EXTRACT =>
● ● ●
Has the video maker actually visited these towns, or even visited England at all? I am not convinced he has. Leaning Canteen is apparently based in Sumy, Ukraine (good luck in the war against Russia !)
Stroud has some pleasant countryside around it. Otherwise, it's a horrible little polarized town inhabited by annoying middles-class women in knitted hats who make bad jewellery, and work-shy drug dealers living comfortable lives in large council houses. There is no interaction between the two sides and they live in apartheid-like sectors of the town, the woolly hats brigade trumping around Waitrose in wellington boots and the unwashed masses gloomily wandering around Tescos. If you actually want to buy anything more useful than a crochet table mat you will have to head into Gloucester or Cheltenham, where they actually have shops. Unless your idea of eating out is a kebab and chips you'll go hungry. The local comprehensive school has one of the worst Ofsted reports in the country. The local parks are fine if you enjoy the aroma of cannabis and don't mind vodka-swigging kids hurling stones at you, and the town 'center' at night is an excellent place to visit if you fancy a spell in intensive care. The architecture is mediocre, even the older buildings, and a lot of it simple needs to be pulled down. The library is a sort of Internet cafe without coffee (and not many books either). There is an excellent sweet shop, but the presence of a decent confectioners is not enough to save the town. If this is the second-best-loved town in the UK I'm afraid the country is beyond redemption. One more detail: it's near the village of Slad, which was the setting for Cider with Rosie, but don't bother going there because it's no longer anything like the book. On the weekdays it is a sort of ghost village; all the house owners are in Notting Hill, waiting for the chance to come down and pretend to be country folk at the weekends.
@@elainechubb971 What a relief, I now live in fear of angry Stroudies chasing me with sticks of organic celery! But seriously, it is indeed very sad about the villages, and this isn't just in the Cotswolds. The cost of houses in many villages in England make them prohibitive to all but the wealthy. The sorts of people who would once have worked in agriculture or small local industries now live in council housing. The village shop has gone, the village school is now an expensive home, the village doctor, the policeman are things of the past. The gorgeous medieval churches I used to enjoy looking round in my youth are often locked and bolted, and one fears for their very survival. If you visit almost any village you will find a memorial to all the young men killed in WWI, but you will not find their descendants there anymore. It is sad, and indeed the past is another country. 💙
@@rjjcms1 Indeed it is Ralph, and one of the reasons why I relocated overseas (something that I am not alone in having done). Interestingly, in this rather dire series of 'best' 'worst' 'deprived' videos there is one about the 'best' place to move to. Number 1 was Swindon! I nearly choked on my green tea! Best wishes.
● ● ●
DATA SHOWN =>
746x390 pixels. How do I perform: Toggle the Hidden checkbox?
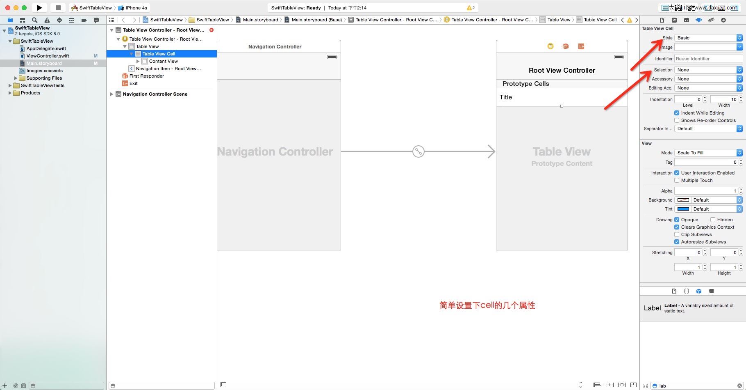click(713, 220)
● ● ●
SET TASK =>
Answer these from the Stroud comments:
1. Where is Leaning Canteen apparently based?
2. Which village near Stroud was the setting for Cider with Rosie?
3. Which town was number 1 in the video about the best place to move to?
The lines play no part in this exercise.

CORRECT OUTPUT =>
1. Sumy, Ukraine
2. Slad
3. Swindon